* [Data entries]:
+++
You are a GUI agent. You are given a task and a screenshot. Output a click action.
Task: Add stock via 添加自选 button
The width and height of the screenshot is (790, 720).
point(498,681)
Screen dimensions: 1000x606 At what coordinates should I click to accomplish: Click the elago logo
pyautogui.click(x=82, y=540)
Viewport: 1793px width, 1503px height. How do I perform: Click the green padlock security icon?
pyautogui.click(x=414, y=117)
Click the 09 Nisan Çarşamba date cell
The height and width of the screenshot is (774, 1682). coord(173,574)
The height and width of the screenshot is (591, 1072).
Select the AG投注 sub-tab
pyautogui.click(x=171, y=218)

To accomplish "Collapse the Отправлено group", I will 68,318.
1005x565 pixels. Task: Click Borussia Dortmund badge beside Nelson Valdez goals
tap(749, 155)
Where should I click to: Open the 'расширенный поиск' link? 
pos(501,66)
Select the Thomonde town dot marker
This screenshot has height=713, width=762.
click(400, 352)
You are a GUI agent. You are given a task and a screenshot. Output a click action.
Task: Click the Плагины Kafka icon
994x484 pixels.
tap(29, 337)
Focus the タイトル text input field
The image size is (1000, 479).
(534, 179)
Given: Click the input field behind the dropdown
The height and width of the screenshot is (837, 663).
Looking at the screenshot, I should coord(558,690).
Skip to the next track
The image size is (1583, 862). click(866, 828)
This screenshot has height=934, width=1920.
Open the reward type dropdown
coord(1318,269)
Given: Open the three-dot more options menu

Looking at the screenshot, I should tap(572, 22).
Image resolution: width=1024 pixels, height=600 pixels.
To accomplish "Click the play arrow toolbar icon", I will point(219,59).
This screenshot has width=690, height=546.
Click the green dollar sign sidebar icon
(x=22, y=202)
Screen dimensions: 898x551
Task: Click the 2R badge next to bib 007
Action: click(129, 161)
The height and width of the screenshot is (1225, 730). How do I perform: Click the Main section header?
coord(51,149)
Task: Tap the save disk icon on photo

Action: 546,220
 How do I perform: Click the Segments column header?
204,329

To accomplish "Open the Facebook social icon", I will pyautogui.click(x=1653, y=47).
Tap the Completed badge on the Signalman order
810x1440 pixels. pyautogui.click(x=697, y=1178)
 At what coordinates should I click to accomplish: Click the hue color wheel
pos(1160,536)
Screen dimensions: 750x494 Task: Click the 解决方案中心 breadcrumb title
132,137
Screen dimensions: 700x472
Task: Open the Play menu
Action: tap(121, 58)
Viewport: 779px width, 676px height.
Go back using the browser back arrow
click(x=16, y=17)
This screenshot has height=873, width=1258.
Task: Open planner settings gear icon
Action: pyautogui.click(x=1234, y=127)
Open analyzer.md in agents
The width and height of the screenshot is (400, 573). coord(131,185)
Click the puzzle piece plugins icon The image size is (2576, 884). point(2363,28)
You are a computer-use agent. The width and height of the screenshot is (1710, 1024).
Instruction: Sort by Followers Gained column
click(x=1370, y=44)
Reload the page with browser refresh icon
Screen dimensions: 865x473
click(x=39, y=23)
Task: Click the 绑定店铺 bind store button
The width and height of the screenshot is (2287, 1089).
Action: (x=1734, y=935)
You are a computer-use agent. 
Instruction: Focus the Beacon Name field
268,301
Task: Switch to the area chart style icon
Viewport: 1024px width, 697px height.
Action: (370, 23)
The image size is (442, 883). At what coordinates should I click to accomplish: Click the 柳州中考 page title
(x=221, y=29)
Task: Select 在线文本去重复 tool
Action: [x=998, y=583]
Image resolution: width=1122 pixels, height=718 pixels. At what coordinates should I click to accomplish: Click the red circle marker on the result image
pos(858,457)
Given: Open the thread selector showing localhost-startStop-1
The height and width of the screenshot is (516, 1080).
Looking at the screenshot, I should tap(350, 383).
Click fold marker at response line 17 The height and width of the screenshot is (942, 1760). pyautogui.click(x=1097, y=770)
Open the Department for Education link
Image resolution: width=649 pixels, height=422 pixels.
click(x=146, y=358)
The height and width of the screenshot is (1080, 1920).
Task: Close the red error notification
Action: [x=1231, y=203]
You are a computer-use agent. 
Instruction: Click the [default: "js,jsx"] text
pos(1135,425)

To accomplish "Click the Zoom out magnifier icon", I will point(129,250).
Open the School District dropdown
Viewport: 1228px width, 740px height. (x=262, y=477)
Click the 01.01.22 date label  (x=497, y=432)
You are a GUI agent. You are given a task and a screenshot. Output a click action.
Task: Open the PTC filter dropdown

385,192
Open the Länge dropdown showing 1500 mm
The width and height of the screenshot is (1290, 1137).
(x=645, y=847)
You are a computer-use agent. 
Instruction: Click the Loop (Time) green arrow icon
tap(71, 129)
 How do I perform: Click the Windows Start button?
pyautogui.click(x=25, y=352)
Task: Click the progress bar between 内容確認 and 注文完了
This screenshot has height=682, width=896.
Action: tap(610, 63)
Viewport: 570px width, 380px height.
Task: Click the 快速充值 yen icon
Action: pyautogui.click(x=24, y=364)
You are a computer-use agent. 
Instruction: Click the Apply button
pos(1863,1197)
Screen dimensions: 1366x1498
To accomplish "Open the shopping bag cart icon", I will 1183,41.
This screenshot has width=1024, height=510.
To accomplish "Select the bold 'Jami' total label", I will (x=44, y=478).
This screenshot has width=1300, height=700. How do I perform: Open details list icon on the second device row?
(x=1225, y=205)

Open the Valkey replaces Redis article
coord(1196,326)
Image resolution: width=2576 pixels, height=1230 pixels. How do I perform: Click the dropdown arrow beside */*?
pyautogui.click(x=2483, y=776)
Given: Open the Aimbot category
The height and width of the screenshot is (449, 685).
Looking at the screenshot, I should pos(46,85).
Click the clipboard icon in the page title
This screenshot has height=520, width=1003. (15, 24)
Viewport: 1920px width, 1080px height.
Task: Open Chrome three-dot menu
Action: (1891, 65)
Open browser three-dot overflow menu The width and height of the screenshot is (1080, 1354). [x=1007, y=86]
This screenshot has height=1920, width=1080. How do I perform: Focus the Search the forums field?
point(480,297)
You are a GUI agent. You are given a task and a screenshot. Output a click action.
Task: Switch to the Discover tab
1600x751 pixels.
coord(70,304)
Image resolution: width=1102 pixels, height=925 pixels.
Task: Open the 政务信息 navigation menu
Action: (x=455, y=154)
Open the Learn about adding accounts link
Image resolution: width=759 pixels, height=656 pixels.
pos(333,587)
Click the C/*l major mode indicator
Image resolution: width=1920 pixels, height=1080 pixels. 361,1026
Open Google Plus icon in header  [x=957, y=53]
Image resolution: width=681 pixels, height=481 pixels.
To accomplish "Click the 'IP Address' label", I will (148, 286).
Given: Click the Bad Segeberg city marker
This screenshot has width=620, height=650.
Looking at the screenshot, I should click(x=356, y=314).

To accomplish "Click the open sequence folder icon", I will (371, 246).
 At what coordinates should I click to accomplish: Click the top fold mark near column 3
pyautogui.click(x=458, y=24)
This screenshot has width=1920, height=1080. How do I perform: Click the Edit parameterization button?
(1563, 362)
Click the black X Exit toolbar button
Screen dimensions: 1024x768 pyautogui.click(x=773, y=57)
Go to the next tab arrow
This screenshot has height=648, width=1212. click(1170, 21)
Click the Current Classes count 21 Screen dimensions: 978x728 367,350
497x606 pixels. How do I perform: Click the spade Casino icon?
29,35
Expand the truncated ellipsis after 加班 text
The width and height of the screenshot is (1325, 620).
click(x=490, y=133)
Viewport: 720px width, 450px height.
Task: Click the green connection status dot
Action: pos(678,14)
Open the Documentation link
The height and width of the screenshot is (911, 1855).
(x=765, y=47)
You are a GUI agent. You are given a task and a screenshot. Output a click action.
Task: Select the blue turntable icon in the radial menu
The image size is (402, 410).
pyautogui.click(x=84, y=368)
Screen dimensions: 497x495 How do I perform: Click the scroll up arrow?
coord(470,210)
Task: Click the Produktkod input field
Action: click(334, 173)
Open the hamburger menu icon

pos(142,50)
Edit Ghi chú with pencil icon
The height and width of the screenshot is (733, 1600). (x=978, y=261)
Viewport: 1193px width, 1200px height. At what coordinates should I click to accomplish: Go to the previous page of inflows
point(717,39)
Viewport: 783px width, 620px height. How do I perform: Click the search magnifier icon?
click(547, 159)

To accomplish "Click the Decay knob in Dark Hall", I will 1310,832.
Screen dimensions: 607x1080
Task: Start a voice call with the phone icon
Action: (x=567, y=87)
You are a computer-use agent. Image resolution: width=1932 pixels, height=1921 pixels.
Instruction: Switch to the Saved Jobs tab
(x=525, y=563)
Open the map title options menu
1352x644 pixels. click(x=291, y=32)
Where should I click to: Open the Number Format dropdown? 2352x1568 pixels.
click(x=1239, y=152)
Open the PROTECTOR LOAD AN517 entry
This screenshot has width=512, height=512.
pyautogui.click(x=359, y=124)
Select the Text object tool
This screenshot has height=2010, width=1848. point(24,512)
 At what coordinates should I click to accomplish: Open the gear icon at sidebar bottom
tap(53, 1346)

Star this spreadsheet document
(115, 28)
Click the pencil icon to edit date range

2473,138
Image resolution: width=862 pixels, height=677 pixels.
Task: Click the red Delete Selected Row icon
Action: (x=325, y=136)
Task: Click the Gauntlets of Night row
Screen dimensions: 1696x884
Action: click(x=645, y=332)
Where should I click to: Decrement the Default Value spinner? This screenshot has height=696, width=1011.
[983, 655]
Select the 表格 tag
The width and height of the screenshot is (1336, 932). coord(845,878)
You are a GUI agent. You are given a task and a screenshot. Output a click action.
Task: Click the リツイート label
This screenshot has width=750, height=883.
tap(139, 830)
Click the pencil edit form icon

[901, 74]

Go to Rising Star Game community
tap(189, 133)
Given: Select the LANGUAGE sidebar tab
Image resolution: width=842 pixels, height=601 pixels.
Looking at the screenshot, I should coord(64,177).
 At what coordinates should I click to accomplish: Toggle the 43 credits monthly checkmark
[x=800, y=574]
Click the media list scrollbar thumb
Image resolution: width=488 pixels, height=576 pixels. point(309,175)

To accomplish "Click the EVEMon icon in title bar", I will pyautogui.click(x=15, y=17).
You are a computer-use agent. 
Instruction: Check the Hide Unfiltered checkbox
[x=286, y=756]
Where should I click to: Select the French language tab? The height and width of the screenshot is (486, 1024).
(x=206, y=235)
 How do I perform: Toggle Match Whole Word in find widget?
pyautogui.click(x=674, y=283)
+++
* [WRITTEN TASK]: Extract every line of the records above that contains the word "magnifier".

* [EXERCISE RESULT]:
To accomplish "Click the Zoom out magnifier icon", I will point(129,250).
Viewport: 783px width, 620px height. How do I perform: Click the search magnifier icon?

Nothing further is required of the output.